◆ Directive
In the items below, rename every "Task:" to "Step:" and write the lines out again, leaving everything else unchanged.

◆ Material
────────────────
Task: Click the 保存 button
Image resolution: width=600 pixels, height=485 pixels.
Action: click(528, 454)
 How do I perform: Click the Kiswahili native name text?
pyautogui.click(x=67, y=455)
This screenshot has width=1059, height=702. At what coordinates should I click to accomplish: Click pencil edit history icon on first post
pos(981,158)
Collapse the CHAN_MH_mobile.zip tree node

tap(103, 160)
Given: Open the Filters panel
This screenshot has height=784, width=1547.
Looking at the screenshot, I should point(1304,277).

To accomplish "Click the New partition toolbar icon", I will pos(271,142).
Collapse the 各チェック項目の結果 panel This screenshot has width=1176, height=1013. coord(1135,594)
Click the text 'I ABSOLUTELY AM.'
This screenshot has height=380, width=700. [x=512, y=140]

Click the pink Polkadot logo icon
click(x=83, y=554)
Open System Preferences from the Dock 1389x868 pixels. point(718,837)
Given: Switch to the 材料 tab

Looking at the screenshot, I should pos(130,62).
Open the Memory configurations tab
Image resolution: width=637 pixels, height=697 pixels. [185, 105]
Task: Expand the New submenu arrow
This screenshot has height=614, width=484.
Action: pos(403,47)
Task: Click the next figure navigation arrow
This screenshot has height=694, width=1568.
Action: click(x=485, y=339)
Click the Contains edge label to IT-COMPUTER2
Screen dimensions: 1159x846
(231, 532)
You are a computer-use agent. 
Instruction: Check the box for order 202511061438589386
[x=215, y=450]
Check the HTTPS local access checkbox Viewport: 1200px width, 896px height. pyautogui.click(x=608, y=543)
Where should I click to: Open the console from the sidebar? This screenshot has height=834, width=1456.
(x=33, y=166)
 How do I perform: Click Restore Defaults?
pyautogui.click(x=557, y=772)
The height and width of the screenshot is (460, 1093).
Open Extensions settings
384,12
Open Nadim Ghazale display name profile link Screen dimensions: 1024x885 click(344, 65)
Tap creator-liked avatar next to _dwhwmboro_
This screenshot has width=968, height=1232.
────────────────
◆ Solution for this task
Step: Click the 保存 button
Image resolution: width=600 pixels, height=485 pixels.
Action: click(528, 454)
 How do I perform: Click the Kiswahili native name text?
pyautogui.click(x=67, y=455)
This screenshot has width=1059, height=702. At what coordinates should I click to accomplish: Click pencil edit history icon on first post
pos(981,158)
Collapse the CHAN_MH_mobile.zip tree node

tap(103, 160)
Given: Open the Filters panel
This screenshot has height=784, width=1547.
Looking at the screenshot, I should point(1304,277).

To accomplish "Click the New partition toolbar icon", I will pos(271,142).
Collapse the 各チェック項目の結果 panel This screenshot has width=1176, height=1013. coord(1135,594)
Click the text 'I ABSOLUTELY AM.'
This screenshot has height=380, width=700. [x=512, y=140]

Click the pink Polkadot logo icon
click(x=83, y=554)
Open System Preferences from the Dock 1389x868 pixels. point(718,837)
Given: Switch to the 材料 tab

Looking at the screenshot, I should pos(130,62).
Open the Memory configurations tab
Image resolution: width=637 pixels, height=697 pixels. [185, 105]
Step: Expand the New submenu arrow
This screenshot has height=614, width=484.
Action: pos(403,47)
Step: Click the next figure navigation arrow
This screenshot has height=694, width=1568.
Action: click(x=485, y=339)
Click the Contains edge label to IT-COMPUTER2
Screen dimensions: 1159x846
(231, 532)
You are a computer-use agent. 
Instruction: Check the box for order 202511061438589386
[x=215, y=450]
Check the HTTPS local access checkbox Viewport: 1200px width, 896px height. pyautogui.click(x=608, y=543)
Where should I click to: Open the console from the sidebar? This screenshot has height=834, width=1456.
(x=33, y=166)
 How do I perform: Click Restore Defaults?
pyautogui.click(x=557, y=772)
The height and width of the screenshot is (460, 1093).
Open Extensions settings
384,12
Open Nadim Ghazale display name profile link Screen dimensions: 1024x885 click(344, 65)
Tap creator-liked avatar next to _dwhwmboro_
This screenshot has width=968, height=1232.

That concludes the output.